Playing it straight: On Jonathan Groff in ‘Mindhunter’

Some things never change. And one of those things seems to be whether or not an openly gay actor can really be “convincing,” playing a straight role. The question is never really asked when the roles are reversed: from Heath Ledger in Brokeback Mountain to Andrew Garfield in Angels in America, straight actors are never asked if they can be convincing in a gay role, instead it’s just treated as being par for the course, another day at the office for an actor. I don’t know why it isn’t quite the same for a gay actor, but it isn’t and I can’t help but find myself wondering why that is.

This question is, of course, eternal. Strangely though, it never seemed to be asked earlier in Groff’s career. From the sexually charged Spring Awakening to a guest appearance on Glee, Groff played straight in both projects, and nobody seemed to bat an eyelid. That is, beyond the cursory double-take of anything heterosexual turning up in Glee. Maybe this is being brought up again because of his most recent project pre-Mindhunter. That project is, of course, Looking, the under-watched, under-rated HBO drama created by Andrew Haigh. And for those that aren’t aware of it, Looking was gay. Very gay. All of the three biggest roles are gay men, and the show is about their lives, loves, and psyches. And it’s the first capital “g” Gay project that Groff has played a gay character in.

Fast-forward a few years, and here he is on TV again, playing the male lead in Mindhunter, a Netflix TV show where he plays a straight FBI agent. By the end of the first episode, Groff has flirted with a woman and taken her home. They’ve even – gasp – been to bed together. When I first watched the scenes of his flirtation, I found them funny, even though I’m sure I wasn’t meant to. Watching with my brother, I turned to him and said “there is something funny about hearing him say things that are so straight.” But that was more a comment on the dialogue than anything else, on the style of flirtation; I don’t know what it was, but it all struck me as being, as I said at the time, very straight.

But that didn’t stop me from believing that Groff’s character, Holden Ford, was attracted to the woman across from him, or that he’d rather be going to bed with one of the men that he works with. If Sean Penn playing Harvey Milk is such an astounding feat of acting that he deserves an Oscar for it, then why is it so difficult for people to believe that Jonathan Groff can play an FBI agent that likes sleeping with women?

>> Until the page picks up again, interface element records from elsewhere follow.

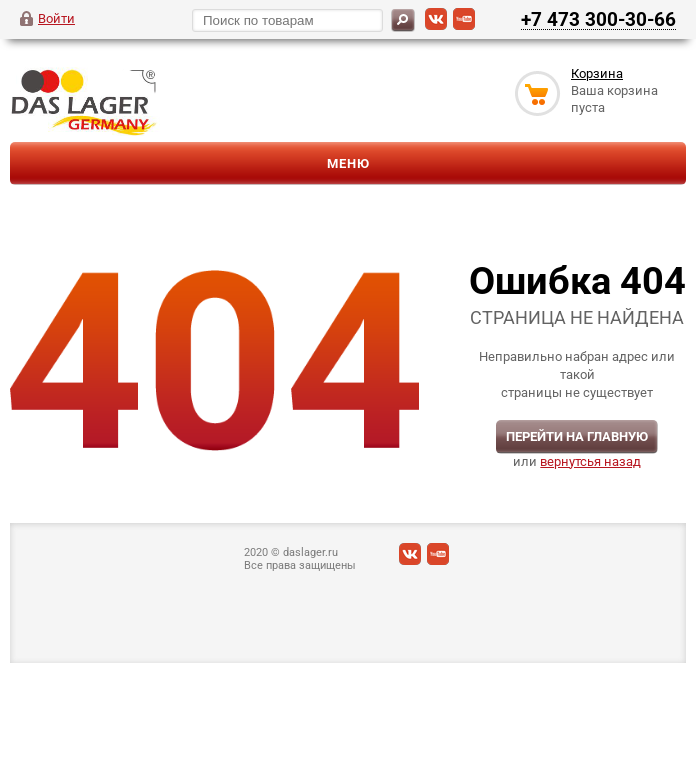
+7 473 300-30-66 (598, 19)
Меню (348, 163)
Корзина (597, 73)
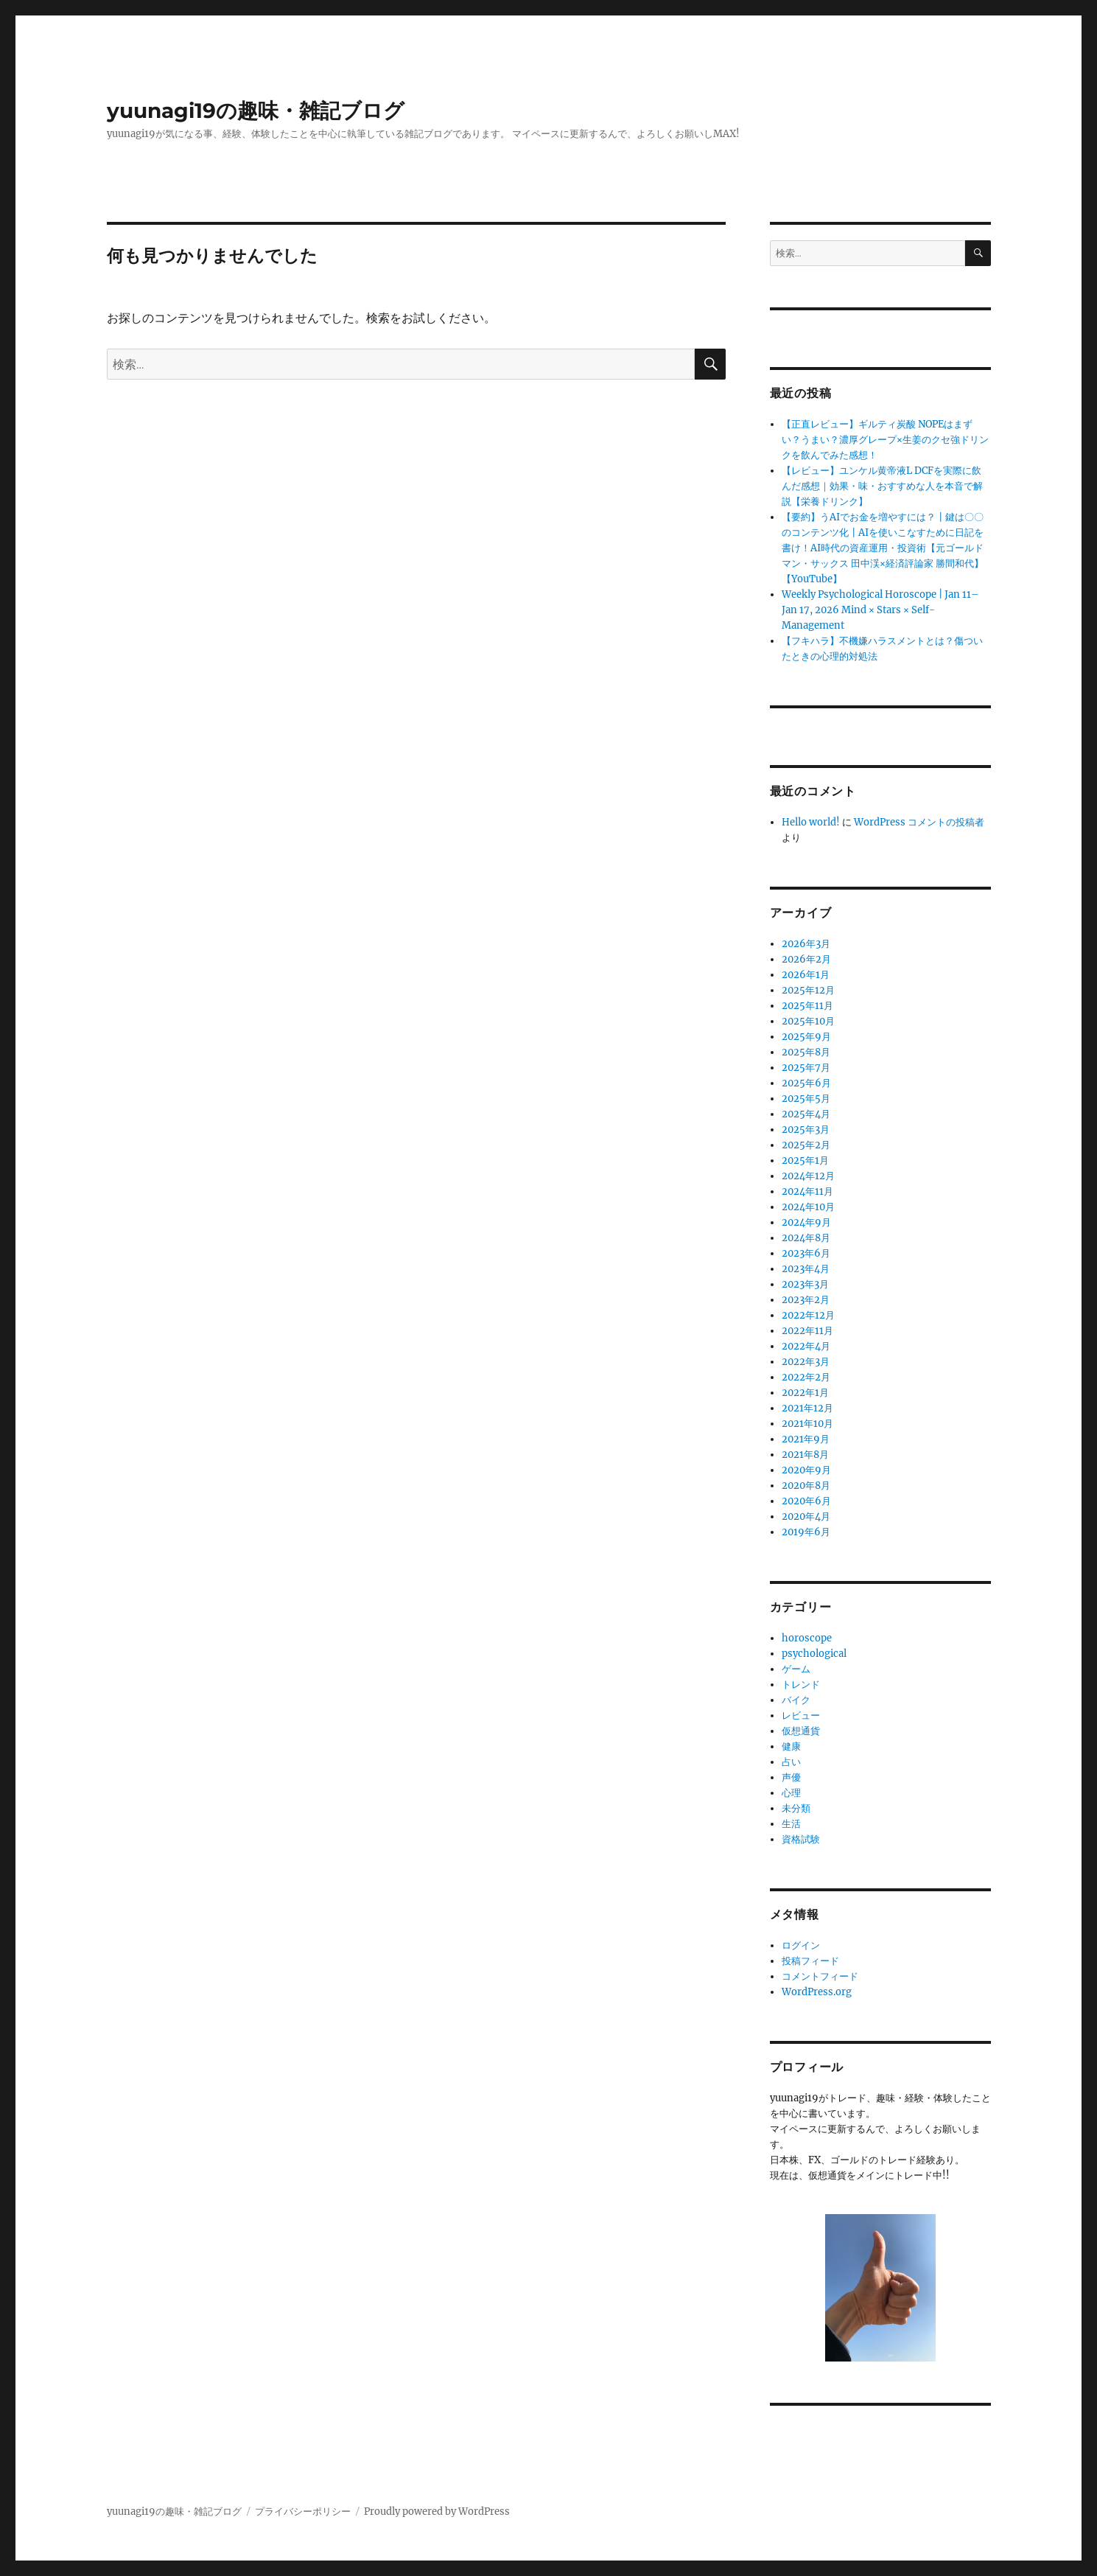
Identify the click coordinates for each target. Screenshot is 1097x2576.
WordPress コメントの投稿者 (919, 822)
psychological (814, 1653)
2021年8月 (805, 1454)
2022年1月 (805, 1392)
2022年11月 (807, 1330)
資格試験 (801, 1839)
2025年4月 (806, 1114)
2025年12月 (808, 990)
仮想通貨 (801, 1731)
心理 (791, 1793)
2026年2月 (806, 959)
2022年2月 (806, 1377)
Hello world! (811, 822)
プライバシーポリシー (303, 2511)
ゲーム (796, 1669)
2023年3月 (805, 1284)
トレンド (801, 1684)
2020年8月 (806, 1485)
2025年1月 (805, 1160)
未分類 (796, 1808)
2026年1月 (806, 974)
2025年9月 (806, 1036)
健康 (791, 1746)
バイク (796, 1700)
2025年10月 (808, 1021)
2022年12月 (808, 1315)
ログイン (801, 1945)
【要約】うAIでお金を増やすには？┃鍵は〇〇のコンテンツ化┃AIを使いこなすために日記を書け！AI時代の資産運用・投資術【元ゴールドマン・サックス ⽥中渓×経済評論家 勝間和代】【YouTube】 (883, 548)
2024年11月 (807, 1191)
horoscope (807, 1638)
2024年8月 (806, 1238)
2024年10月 (808, 1207)
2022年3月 (806, 1361)
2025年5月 (806, 1098)
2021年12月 (807, 1408)
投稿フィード (810, 1961)
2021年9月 (806, 1439)
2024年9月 (806, 1222)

If anything, it feels like it comes down to ideas of otherness. Giving a cursory google to the sentence “gay actors playing straight roles” only really yields listicles of, you guessed it, gay actors playing straight roles. I don’t know if that means it isn’t a big deal anymore, or if it’s a big enough deal that whenever it happens, somebody needs to publish a new listicle about it. There’s not much text attached to these pieces, beyond a reference to the roles that these actors have played, but some of them seem to mention something that, again, only ever appears in discussions around actors that aren’t straight. The desire to not be “defined” by their sexuality. This, of course, comes back to otherness, to being seen as the thing that makes you unlike the majority. In Groff’s case, that’s the fact that he’s gay. But it doesn’t hamper his ability to play straight, to perform a performance of oral sex on screen, or straight-up straight sex on stage.

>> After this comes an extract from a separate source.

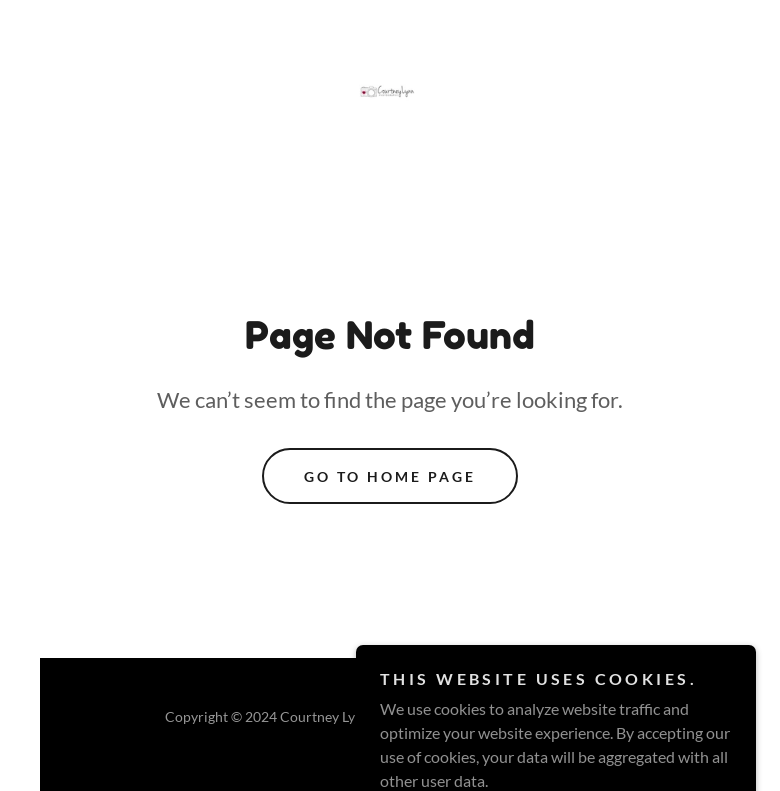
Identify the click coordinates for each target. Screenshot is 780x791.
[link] (390, 94)
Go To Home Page (390, 476)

Maybe there’s an element of how easy it is to find information, and google an actor or actress to see what their sexual orientation is. I don’t know what would compel you to do it, but you can if you want to. Or maybe it comes from something good, from the fact that people feel like they can be more open about their sexuality. But if all that that’s greeted with are questions about if people will believe that a gay actor can play a straight role, don’t be surprised if people hop back into the closet when nobody’s looking.

With all of these reasons floating around as to why people might struggle to buy into Groff’s portrayal, the biggest problem with it all is the hypocrisy. Ten straight actors have won Oscars for playing LGBT characters, and scores more have been nominated. A straight actor playing gay leads to acclaim, but a gay actor playing straight leads to raised eyebrows. Other than one moment in the pilot, Jonathan Groff’s sexuality never entered my mind during the episodes of Mindhunter that I’ve watched, just like I never think that Phillip Seymour Hoffman is straight when I watch Capote. But Jonathan Groff is an “other” to Hoffman, or Tom Hanks, or Natalie Portman (all of whom won Oscars for playing LGBT characters), and anyone made aware of that seems to wonder quite how straight he can be on camera. All of the actors I’ve mentioned have a couple of things in common, and one of them is that they’re all actors. They act. They literally pretend to be other people, for a living. Jonathan Groff just happens to be pretending to be heterosexual while he’s on Mindhunter, and he’s managed to create better chemistry with his on-screen lover than plenty of straight actors across the airwaves.